### TASK INPUT
+ + +

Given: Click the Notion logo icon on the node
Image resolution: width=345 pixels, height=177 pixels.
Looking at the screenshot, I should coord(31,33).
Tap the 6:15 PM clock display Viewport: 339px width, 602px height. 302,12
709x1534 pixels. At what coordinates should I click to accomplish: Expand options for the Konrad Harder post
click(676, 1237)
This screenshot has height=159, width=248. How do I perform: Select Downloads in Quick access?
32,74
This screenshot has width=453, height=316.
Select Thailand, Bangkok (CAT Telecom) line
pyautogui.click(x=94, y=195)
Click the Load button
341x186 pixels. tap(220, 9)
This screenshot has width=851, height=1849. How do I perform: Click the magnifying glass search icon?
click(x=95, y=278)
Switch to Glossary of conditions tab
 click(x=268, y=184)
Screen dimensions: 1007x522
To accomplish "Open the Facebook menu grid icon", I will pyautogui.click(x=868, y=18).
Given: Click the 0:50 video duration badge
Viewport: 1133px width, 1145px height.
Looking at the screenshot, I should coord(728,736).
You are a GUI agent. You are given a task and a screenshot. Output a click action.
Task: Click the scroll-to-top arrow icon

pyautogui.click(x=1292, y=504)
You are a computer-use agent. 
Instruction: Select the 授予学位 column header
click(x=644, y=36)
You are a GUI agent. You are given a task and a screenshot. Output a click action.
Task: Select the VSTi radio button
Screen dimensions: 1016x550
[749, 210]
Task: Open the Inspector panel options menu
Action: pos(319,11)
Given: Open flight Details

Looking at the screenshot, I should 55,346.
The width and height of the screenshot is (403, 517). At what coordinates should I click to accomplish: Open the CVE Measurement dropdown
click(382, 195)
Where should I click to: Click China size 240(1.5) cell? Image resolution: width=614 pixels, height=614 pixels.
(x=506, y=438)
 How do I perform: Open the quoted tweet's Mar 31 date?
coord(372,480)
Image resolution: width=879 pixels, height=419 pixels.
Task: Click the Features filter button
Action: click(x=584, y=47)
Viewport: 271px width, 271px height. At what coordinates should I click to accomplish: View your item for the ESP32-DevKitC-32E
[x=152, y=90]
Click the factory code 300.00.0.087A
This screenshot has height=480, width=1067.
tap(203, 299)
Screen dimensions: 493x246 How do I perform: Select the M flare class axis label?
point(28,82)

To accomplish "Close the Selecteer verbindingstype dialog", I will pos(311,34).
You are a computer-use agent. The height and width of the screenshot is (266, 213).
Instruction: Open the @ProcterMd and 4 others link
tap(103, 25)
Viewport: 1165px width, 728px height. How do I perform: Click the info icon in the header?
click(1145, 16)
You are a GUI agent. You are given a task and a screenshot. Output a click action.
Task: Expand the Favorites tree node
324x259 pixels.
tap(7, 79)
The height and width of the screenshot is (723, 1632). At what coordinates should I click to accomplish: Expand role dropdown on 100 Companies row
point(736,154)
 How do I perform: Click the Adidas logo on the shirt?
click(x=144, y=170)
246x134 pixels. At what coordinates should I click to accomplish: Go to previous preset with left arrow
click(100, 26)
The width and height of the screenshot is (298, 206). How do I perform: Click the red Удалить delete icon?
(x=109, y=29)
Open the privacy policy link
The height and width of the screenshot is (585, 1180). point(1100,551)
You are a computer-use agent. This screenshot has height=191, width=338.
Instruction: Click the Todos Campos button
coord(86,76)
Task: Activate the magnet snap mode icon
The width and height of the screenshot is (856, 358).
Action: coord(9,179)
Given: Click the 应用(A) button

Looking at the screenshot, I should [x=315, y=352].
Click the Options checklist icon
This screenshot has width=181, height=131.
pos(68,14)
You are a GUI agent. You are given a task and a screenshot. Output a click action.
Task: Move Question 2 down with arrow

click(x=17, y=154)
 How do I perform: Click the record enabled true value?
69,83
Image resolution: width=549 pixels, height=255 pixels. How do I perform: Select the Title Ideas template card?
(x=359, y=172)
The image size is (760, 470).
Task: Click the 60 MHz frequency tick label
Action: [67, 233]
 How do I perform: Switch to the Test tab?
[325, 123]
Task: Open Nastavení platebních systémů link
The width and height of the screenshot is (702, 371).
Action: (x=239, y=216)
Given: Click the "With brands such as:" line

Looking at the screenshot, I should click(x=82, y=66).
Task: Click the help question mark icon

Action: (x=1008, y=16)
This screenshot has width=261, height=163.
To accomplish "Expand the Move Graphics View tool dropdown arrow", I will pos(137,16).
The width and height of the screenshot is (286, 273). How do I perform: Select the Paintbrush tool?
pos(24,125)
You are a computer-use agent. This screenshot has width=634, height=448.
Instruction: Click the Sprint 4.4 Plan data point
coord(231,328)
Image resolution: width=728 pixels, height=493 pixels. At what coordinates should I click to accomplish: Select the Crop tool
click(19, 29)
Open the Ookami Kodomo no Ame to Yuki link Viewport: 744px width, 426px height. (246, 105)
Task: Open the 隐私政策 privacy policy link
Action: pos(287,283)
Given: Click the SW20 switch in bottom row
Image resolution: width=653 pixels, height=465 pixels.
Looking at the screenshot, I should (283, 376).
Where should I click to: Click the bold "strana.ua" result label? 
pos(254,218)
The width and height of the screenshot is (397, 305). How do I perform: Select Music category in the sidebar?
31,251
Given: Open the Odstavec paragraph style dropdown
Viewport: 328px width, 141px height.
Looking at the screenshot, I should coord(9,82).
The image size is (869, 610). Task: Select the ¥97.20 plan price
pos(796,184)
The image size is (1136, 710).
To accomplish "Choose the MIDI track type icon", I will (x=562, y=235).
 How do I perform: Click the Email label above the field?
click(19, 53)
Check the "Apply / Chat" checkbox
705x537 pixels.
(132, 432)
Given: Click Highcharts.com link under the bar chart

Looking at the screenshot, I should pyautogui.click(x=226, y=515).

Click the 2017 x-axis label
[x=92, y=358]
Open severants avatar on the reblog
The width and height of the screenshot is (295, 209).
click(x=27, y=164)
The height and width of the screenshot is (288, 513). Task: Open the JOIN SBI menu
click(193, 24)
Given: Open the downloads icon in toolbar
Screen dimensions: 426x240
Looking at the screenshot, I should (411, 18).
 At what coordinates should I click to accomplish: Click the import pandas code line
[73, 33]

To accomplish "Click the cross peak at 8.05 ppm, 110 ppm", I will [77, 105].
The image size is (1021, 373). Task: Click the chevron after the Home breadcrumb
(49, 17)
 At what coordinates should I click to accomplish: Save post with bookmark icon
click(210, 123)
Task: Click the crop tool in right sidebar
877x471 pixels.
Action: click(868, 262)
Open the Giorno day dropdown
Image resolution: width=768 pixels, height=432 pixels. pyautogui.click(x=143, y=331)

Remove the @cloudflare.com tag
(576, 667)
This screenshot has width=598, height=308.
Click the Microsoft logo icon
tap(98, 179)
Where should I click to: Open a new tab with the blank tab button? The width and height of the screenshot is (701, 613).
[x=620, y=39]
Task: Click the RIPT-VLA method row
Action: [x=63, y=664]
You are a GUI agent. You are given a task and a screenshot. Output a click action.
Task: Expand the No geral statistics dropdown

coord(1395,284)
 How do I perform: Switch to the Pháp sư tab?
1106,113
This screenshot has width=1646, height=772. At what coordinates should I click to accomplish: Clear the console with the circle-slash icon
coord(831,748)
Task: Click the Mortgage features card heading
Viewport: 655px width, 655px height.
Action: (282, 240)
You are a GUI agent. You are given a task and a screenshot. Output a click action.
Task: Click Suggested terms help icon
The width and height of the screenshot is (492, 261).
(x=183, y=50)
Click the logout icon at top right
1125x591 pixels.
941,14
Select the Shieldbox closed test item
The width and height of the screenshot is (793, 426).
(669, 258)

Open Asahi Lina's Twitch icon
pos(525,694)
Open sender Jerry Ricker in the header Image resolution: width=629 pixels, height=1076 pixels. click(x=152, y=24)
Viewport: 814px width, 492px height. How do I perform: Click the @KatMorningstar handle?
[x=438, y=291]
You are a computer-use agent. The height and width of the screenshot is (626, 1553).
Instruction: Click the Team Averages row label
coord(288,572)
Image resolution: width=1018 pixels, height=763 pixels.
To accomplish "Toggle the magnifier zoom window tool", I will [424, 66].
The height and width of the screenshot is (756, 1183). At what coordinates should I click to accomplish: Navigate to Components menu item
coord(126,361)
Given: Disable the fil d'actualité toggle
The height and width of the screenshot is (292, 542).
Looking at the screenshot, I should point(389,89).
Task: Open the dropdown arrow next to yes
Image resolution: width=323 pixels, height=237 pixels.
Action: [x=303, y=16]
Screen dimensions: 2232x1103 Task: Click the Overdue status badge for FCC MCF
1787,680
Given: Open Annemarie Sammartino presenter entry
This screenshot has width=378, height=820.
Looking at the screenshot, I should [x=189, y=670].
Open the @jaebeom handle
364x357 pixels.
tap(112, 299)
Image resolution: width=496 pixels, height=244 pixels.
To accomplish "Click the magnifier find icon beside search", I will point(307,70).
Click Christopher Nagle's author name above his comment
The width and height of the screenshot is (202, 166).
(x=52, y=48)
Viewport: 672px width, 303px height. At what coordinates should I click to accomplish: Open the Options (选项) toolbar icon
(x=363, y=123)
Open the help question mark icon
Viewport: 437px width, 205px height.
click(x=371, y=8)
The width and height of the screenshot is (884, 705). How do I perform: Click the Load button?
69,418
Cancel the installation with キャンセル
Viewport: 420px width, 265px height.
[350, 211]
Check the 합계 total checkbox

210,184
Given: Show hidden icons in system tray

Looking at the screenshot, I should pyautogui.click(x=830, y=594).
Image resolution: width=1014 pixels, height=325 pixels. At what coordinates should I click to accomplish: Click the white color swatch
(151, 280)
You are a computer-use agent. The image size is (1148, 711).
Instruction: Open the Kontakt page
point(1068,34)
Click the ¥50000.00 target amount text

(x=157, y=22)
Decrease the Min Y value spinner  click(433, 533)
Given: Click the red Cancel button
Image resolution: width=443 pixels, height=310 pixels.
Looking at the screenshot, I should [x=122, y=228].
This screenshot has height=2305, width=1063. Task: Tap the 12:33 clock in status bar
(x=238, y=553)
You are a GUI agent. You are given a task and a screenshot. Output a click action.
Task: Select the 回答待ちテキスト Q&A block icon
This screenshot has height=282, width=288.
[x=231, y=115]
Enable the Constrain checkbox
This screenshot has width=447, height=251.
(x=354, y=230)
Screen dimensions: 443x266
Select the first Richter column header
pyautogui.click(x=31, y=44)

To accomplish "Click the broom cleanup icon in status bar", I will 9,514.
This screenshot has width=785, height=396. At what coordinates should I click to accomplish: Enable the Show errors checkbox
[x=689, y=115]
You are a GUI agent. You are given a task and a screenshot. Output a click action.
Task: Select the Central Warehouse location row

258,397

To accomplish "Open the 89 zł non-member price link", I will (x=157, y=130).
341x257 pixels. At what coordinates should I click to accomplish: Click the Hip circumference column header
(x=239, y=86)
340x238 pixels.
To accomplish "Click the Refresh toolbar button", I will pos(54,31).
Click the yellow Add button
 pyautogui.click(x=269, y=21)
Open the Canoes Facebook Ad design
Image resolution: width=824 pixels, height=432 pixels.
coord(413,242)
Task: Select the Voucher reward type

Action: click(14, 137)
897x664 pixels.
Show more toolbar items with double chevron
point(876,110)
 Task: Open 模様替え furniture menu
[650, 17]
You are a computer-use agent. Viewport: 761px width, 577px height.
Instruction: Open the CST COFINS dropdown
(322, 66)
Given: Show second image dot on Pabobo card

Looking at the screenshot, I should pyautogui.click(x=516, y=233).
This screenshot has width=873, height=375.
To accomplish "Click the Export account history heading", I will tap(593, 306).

+ + +

### PROBLEM
Take the line above containing "709x1534 pixels. At", the line containing "This screenshot has width=453, height=316.", and all lines in between, and copy them exactly without anything else.

### WRITTEN SOLUTION
709x1534 pixels. At what coordinates should I click to accomplish: Expand options for the Konrad Harder post
click(676, 1237)
This screenshot has height=159, width=248. How do I perform: Select Downloads in Quick access?
32,74
This screenshot has width=453, height=316.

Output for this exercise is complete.